I don’t know what it would be like to be able to push a button and know that people were going to stop what they were doing a say a prayer for me, but I think it I would find it comforting. Wouldn’t you? Knowing that someone, somewhere, was opening their hearts to God and turning their minds to you? And it wouldn’t matter what they were praying for, because we can’t change God with prayer. But we can change ourselves and we can be changed by knowing we are being prayed for. And when our collective focus turns somewhere, when we pray for the sick, the scared, the hurt, or the grieved as a community – this it is like thousands of points of light reaching out into the night sky. One light cannot reveal the path ahead, but thousands can. It is a way for God to guide us along whatever path we are on.
So, my answer for why should we pray? Because we are changed by it and because it can create good and light in this world.

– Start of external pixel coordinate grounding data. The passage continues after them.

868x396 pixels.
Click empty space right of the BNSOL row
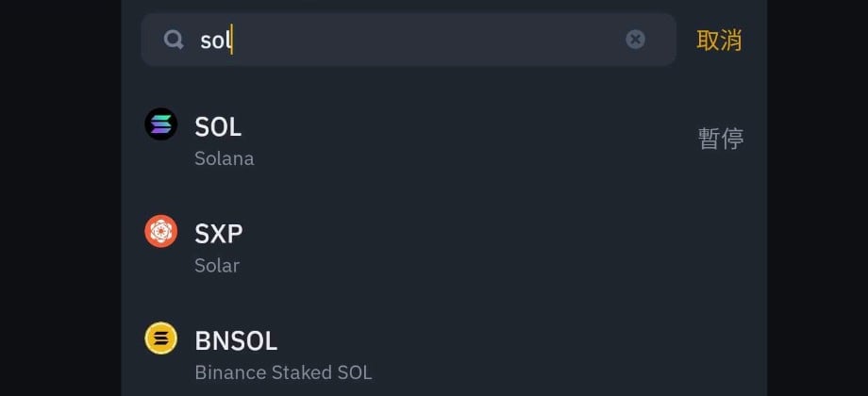(x=566, y=354)
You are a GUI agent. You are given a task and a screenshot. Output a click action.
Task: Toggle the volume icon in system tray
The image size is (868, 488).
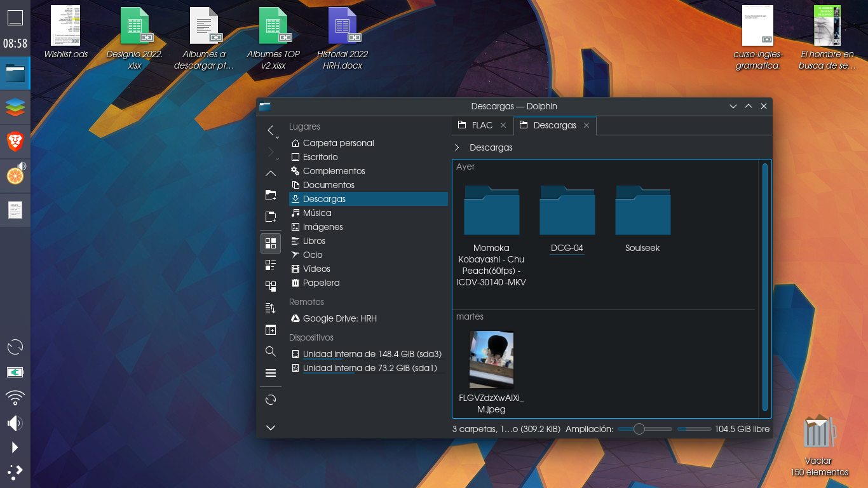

Don’t worry about the words, if all you can come up with in the moment is the Lord’s Prayer – that is perfect. God doesn’t need the right words. God just needs you, and me, and all of us open to the presence of God in our lives. That is enough, especially when there is nothing else left to do. Amen.
just as you prayed for your disciples so long ago
Pray for us,
Pray for our wellbeing,
Pray for our protection.
Pray for your joy to be made complete in us.
Pray for our spiritual growth.
Pray for your truth to be made complete in us.
we often do not know how to pray,
So pray for us,
Pray with us,
That we may be one with you,
One with each other, and
One in ministry to the world.
Pray for your weak ones,
Your strong ones,
You ones who are have illnesses,
Your ones near death,
Your ones who breeze through life,
Your ones who struggle in life.
Pray for those who have lost loved ones,
Those who have especially loved ones in past wars.
Those who have lost ones in the present wars.
Those who fear theirs may die in these wars.